Monday, July 14, 2008

Hey Derek, Do You Read Lips?

FUCK YOU!!!!!
I know it is totally not his fault that his face gets plastered all over the billboards in NYC and that he's a total media whore (OK, maybe it is KINDA his fault).

I also am aware, thank you very much, that the All-Star Game is being held in his home team's ballpark.

I am also aware that he is a major piece of crap that likes to give young starlets things they will not forget too soon.

I also know that the media in general, sports media specifically, are just boring and unoriginal and can't think of anything better. Plus, I mean, I guess with Alex Rodriguez -- the "real" shortstop on the Yankees -- not officially playing the position anymore, by default Jeter is the only real shortstop in the American League who can hit somewhat decent.
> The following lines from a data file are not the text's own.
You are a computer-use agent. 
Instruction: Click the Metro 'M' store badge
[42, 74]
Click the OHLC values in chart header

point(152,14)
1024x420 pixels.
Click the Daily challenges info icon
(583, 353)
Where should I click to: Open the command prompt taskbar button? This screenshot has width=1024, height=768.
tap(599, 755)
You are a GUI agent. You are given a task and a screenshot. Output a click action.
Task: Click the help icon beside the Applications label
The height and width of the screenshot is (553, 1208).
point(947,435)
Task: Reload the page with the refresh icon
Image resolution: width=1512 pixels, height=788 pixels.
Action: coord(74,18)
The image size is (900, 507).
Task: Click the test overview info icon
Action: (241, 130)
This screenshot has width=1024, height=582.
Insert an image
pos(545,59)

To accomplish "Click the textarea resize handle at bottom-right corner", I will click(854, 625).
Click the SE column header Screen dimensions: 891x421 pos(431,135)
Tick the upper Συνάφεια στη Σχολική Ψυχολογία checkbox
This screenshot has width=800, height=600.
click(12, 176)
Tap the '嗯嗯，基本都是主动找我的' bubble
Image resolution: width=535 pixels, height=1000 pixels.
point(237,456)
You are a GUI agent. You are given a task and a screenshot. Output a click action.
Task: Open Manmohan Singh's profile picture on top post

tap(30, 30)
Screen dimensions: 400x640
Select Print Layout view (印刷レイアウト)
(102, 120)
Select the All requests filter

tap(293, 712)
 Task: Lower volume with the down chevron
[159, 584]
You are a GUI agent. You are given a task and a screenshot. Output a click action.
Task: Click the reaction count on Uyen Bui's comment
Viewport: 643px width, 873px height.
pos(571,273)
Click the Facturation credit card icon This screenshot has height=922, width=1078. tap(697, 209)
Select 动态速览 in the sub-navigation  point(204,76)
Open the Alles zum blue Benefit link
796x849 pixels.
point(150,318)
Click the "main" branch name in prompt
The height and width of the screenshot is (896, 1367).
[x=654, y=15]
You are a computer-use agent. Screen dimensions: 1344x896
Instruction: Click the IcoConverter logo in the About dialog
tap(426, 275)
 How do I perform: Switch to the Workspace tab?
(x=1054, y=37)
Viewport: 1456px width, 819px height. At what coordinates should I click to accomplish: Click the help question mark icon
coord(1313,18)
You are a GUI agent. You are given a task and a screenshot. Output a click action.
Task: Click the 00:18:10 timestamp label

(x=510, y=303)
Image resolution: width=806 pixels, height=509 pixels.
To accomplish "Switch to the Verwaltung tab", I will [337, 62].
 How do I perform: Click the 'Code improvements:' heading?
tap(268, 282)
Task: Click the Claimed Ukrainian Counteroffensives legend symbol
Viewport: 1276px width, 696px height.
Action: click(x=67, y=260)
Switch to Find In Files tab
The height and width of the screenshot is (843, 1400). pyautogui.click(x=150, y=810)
But I take issue with this city being his.

I don't get Jeter lovers, I really don't. Don't get Metstradamus started on it either, we think much the same way. Basically, Derek Jeter's legacy started on a home run that should have been an out. He's been on four teams of All-Stars at every position that not only made Joe Torre look like the smartest baseball man who ever lived, but won championships as well. Christ, I get so sick of people using that argument when anointing Jeter the King of New York baseball. "He has four rings." Oh shut the hell up already. Seriously, he may have been on four championship teams, but he did not win them on his own by playing every position including pitcher and catcher, thank you very much.

Heck, I even remember in 2000, real Yankee fans were disappointed that Paul O'Neill didn't win the Series MVP. And how many championships has Jeter won since he was anointed Captain of the team?

My point? Derek Jeter is an overrated, ugly human bobbleheaded (seriously, I am a chick, and I have no idea why anyone finds him attractive -- I guess all that green blinds even the best of us) and mediocre shortstop.

I don't know, that billboard just pissed me off. In case you couldn't tell. The city is not a Yankee town anymore (maybe now, with the All-Star Game but there are more than just Yankees on the team). Most fans are up in arms about the Yankees play and frankly, with the Mets on a roll, I can see the Mets taking over the town again.

So a big MSF-U (I shamelessly took that away from BMF!) to Jeter, A-Rod, the Yankees, and basically any one else involved in the All-Star Game.

I, for one, am sick of that dog-and-pony show called the Midsummer Classic. I sit and watch every year, especially since the game technically "counts" now with its BS home field advantage win.

And I don't get that. I mean, I know Selig took flak for it when the managers ran out of players a couple of years ago and the Leagues played to a tie. But I kind of gave up on the National League ever winning because of games like the 2006 one.

You know -- the one where Trevor Hoffman (Mr. Bulletproof himself) blew the save after Miguel Cabrera "Dorned" the ball. And that was even after one of the starters, Lance Berkman, went ON RECORD and said something to the effect that he and his teammates wouldn't lose any sleep if the National League didn't win that year.

Hmmm...where did the Astros finish in 2006? Well, that may be a bad example, since I remember they had a tight race to the end, with the Cardinals winning. And well, we as Mets fans who exactly what happened after the Cardinals won the NL Central.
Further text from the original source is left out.